Arbeitsplatzkonflikte sind kein Mobbing
Ein wegen Mobbings zu Schadensersatz oder Schmerzensgeld verpflichtendes Verhalten liegt insbesondere dann vor, wenn es bezweckt oder bewirkt, dass die Würde eines Arbeitnehmers verletzt und ein insgesamt feindliches Umfeld geschaffen wird. Arbeitsübliche Konfliktsituationen erfüllen diese Voraussetzungen jedoch nicht (LAG Hamm, Urt. v. 19.1.2012 – 11 Sa 722/10, n. rk.).
Der Kläger bewarb sich 2001 erfolglos auf einen Chefarztposten in einer neurochirurgischen Klinik. Stattdessen erhielt der Beklagte die begehrte Stelle. 2003 erhob der Kläger erstmals Mobbingvorwürfe gegen den neuen Chefarzt. Anschließend war er längerfristig arbeitsunfähig und in psychiatrischer Behandlung. Inzwischen ist er im medizinischen Controlling eingesetzt.

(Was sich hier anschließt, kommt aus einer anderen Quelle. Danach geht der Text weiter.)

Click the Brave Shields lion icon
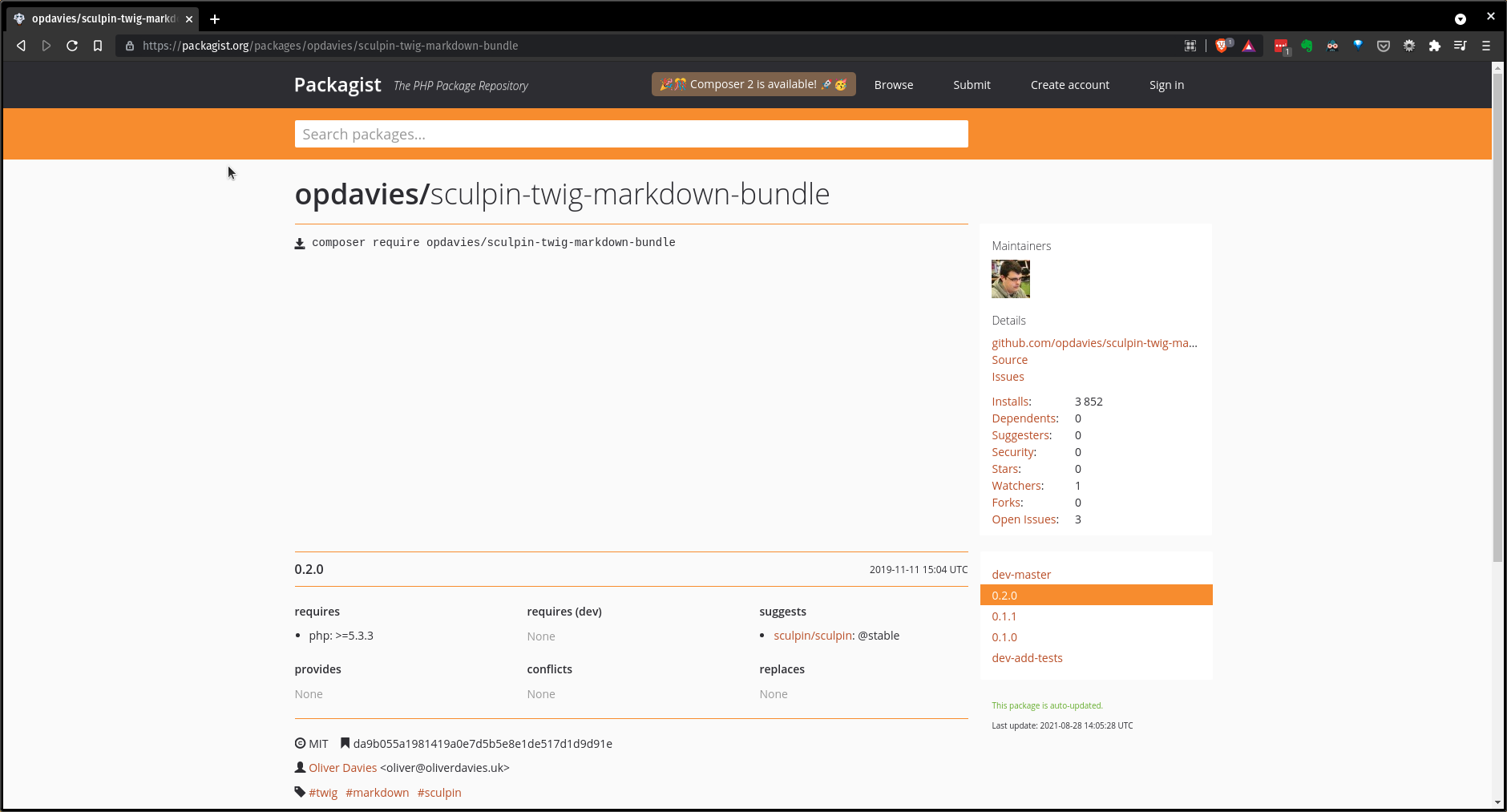Image resolution: width=1507 pixels, height=812 pixels. tap(1222, 46)
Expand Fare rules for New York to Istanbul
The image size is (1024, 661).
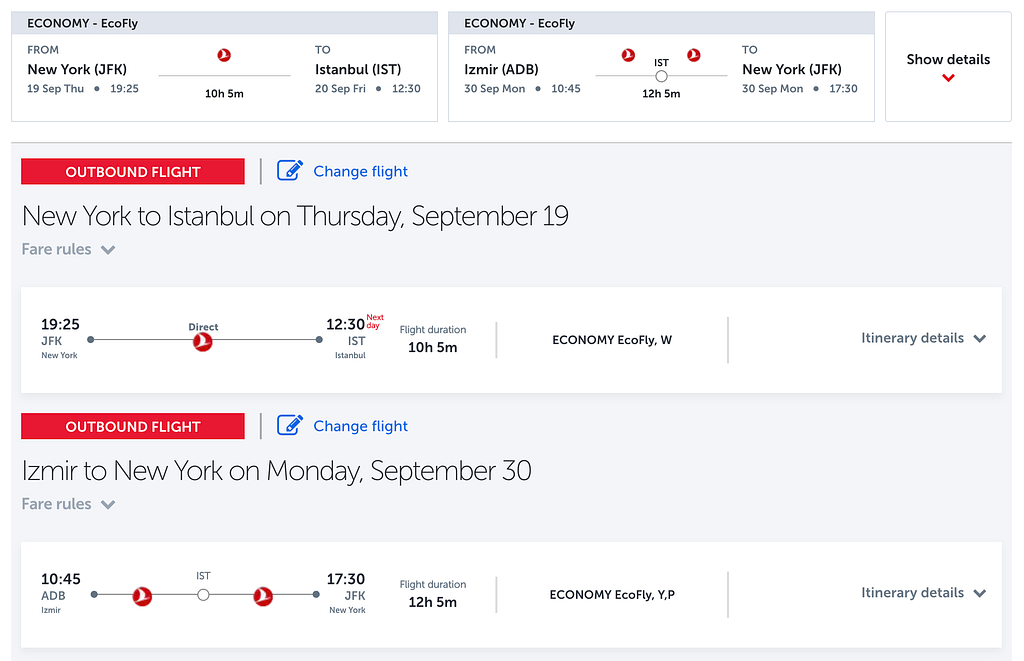click(x=69, y=250)
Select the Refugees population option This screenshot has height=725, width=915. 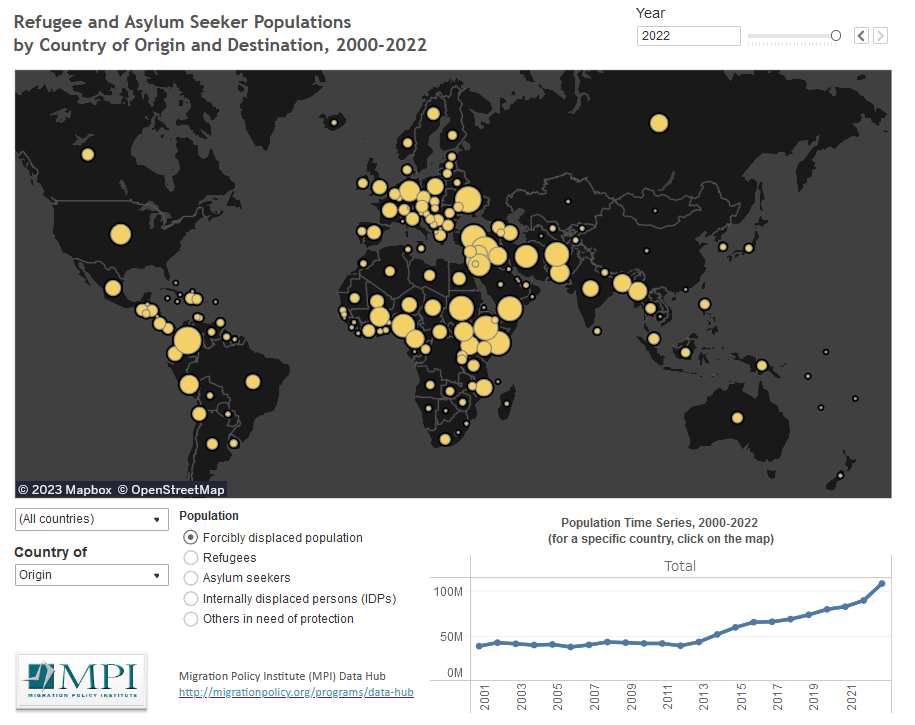tap(190, 558)
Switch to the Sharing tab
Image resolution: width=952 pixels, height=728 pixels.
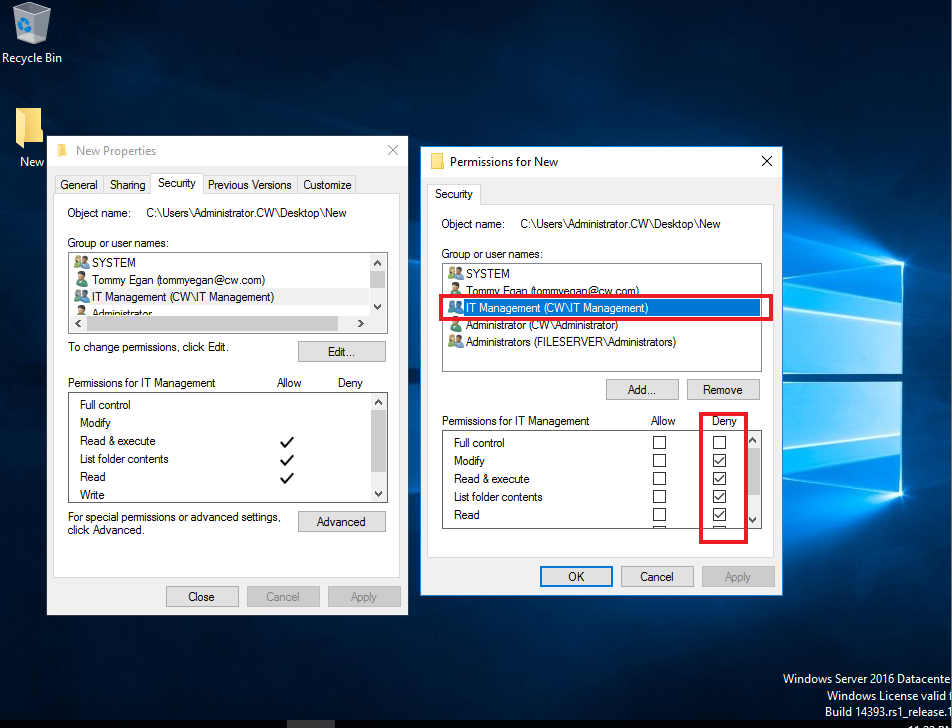[x=127, y=185]
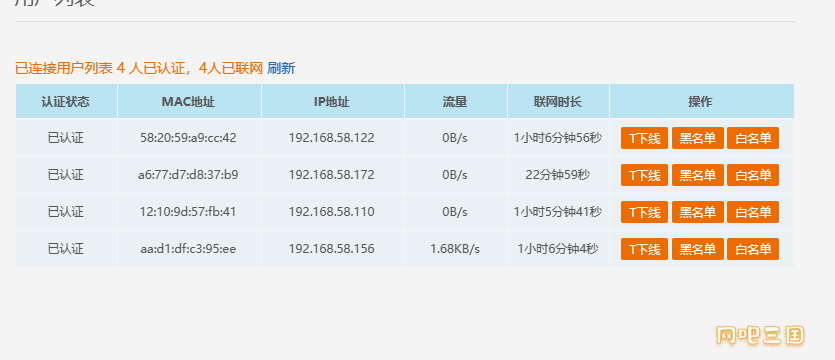Click the 流量 column header
This screenshot has height=360, width=835.
(x=456, y=101)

Eine auf Entlassung des Chefarztes und Schmerzensgeld gerichtete Klage gegen den Arbeitgeber endete mit einem Vergleich vor dem BAG (Urt. v. 25.10.2007 – 8 AZR 593/06). Nunmehr macht der Kläger Schadensersatzansprüche gegen den Chefarzt i. H. v. ca. 500.000 Euro wegen Einkommenseinbußen geltend. Er sei durch eine Vielzahl von Übergriffen des Beklagten arbeitsunfähig geworden und psychisch erkrankt. Der Beklagt hält dem entgegen, es sei zwar teilweise zu Auseinandersetzungen und Verstimmungen gekommen, was aber allein darauf zurückzuführen sei, dass der Kläger ihn als Vorgesetzten mit Weisungsbefugnis nicht habe akzeptieren wollen.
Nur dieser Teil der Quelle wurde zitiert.